Stated exercise: Copy the items below word for word, starting at the line that contains "Open the 매장안내 top navigation menu" and ending with the line that contains "tap(443, 45)". Leave out the pictures.

Records:

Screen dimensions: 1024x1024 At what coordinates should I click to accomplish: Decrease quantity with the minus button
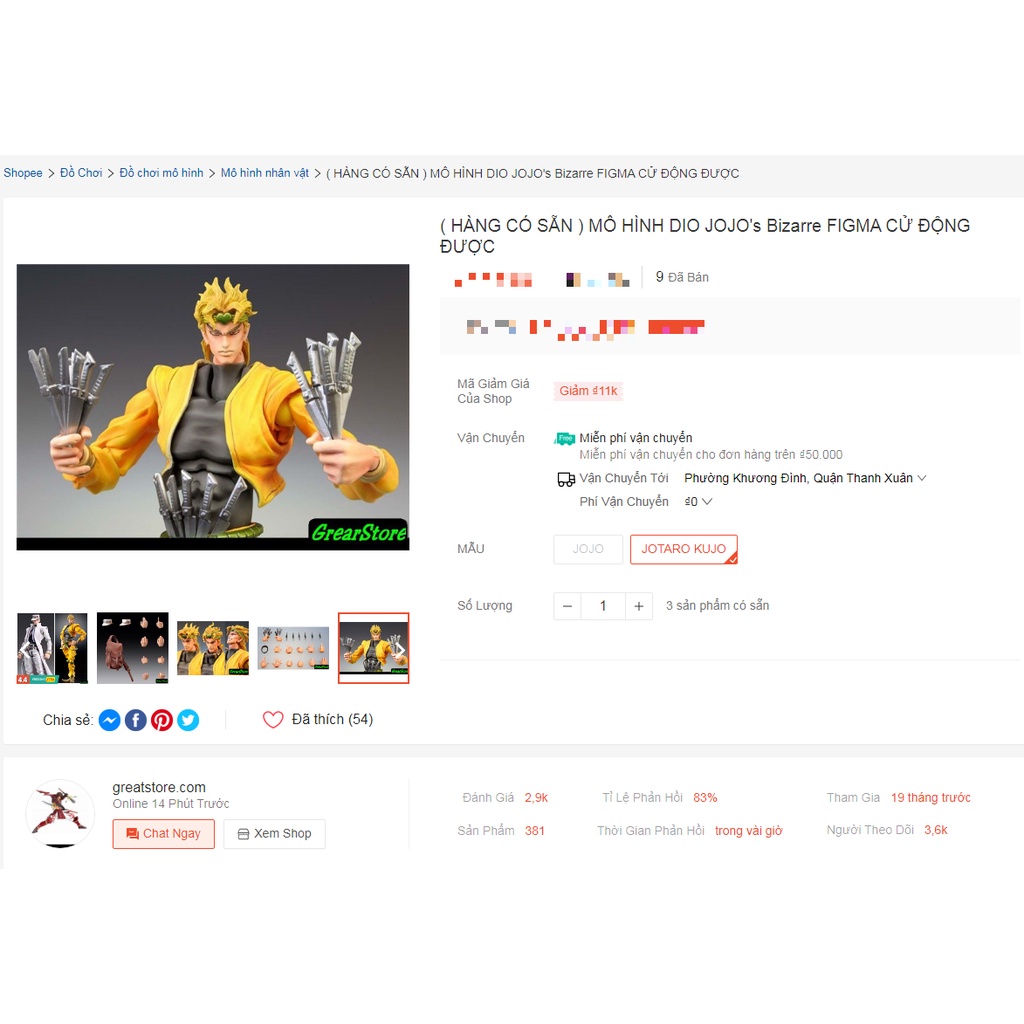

--

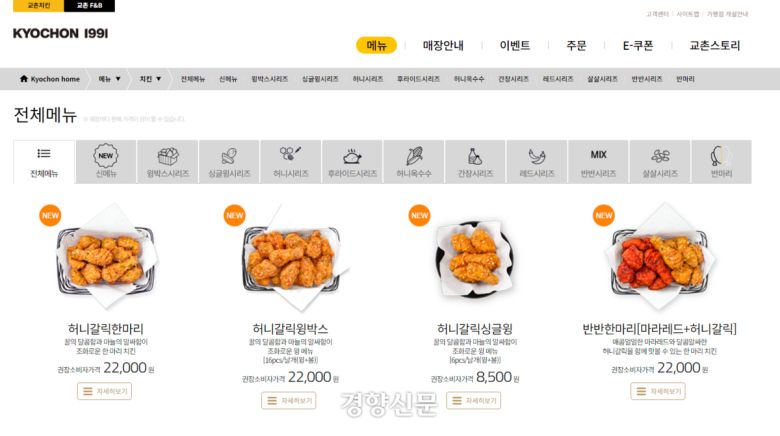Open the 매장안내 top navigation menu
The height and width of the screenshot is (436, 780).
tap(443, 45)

* * *

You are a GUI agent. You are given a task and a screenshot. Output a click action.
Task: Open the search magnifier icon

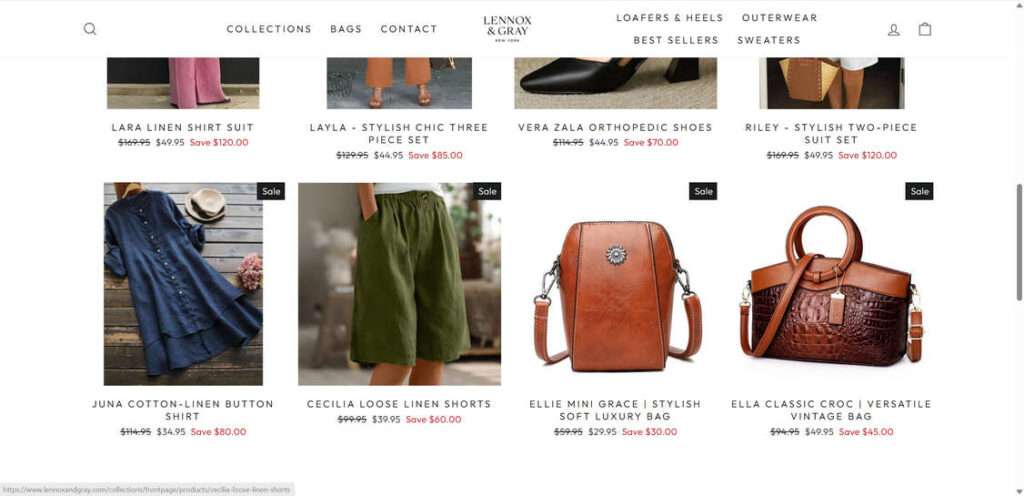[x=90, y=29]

Response:
Open the 매장안내 top navigation menu
The height and width of the screenshot is (436, 780).
tap(443, 45)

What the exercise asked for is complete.